Document everything: your intake process, care standards, communication protocols with clients, boundaries around overnight care, and safety checklists. Write these down (a 10–15 page playbook is enough to start). When you onboard new doulas, they should be trained the same way every time.
Set clear compensation: most agencies pay doulas $18–$24/hour and take a 20–30% markup to cover operations, liability insurance ($1,000–$2,500 annually for a small agency), and admin work. Be transparent about this split upfront so doulas understand the model.
Create tiered roles:
- Senior doulas: handle complex cases (postpartum mood disorders, trauma recovery, high-needs infants), train new hires, potentially manage client relationships
- Standard doulas: regular postpartum support, overnight shifts, meal prep, sibling care
- Part-time support: seasonal staff during peak months (spring/summer), backup for sick leave
Price Strategically and Offer Packages
Don't compete on hourly rate alone—compete on outcomes and convenience.
Offer bundled packages instead of à la carte pricing. A "postpartum starter" package (40 hours over 4 weeks) at $900–$1,200 removes decision friction and increases average client spend. A premium "intensive recovery" package (60 hours, includes therapy support coordination) at $1,600–$2,000 captures families with more complex needs.

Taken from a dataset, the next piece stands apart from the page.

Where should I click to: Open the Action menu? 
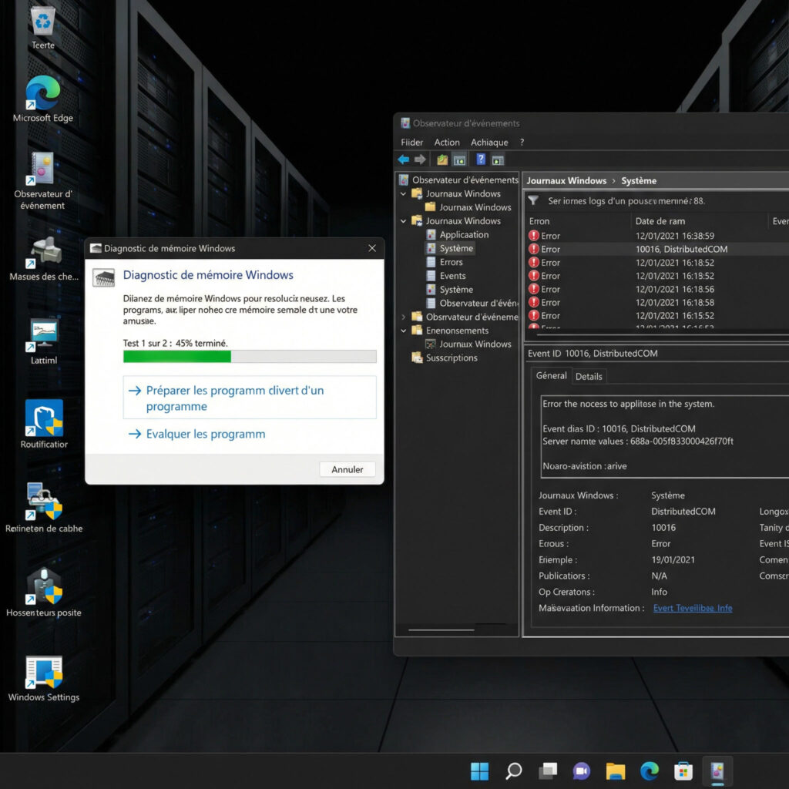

Introduce recurring revenue through "monthly check-in" services ($150–$200/month for 2-hour visits to assess recovery, troubleshoot feeding, connect parents with resources). These convert existing clients into long-term revenue and reduce churn.
Automate What You Can
Use scheduling software (Acuity Scheduling, Calendly, or integrated CRM tools) so doulas and clients self-manage appointments. Automate welcome emails, pre-care questionnaires, and follow-up surveys.
Create intake forms that flag high-risk situations (severe postpartum anxiety, social isolation, domestic concerns) so you can assign the right doula and prepare them properly. This reduces surprises and builds trust.
Track Metrics That Matter
Monitor these KPIs quarterly:
- Client acquisition cost: total marketing spend ÷ new clients
- Doula retention rate: how many return each quarter (target: 70%+)
- Average client package value: total revenue ÷ clients
- Repeat booking rate: clients booking additional hours after initial package
These numbers reveal where growth leaks are happening.
Frequently Asked Questions
Q: How much should I charge to stay competitive but also profitable? A: Research local market rates (typically $25–$35/hour for doulas), but sell packages (40–60 hour bundles at $900–$2,000) rather than hourly rates. This feels less expensive to families and increases your average transaction value.
Q: When should I hire my first employee doula? A: Once you're turning away clients consistently or spending 20+ hours/week on delivery yourself, hire part-time. Most agencies hire their first doula after reaching 8–12 active clients in a quarter.
Q: How do I handle liability if something goes wrong during care? A: Get professional liability insurance ($1,500–$2,500/year for a small agency), set clear scope of practice (doulas support but don't medically diagnose), and document everything in client records.
Start with one growth channel, measure results, then layer in the next—you'll build momentum without burning out.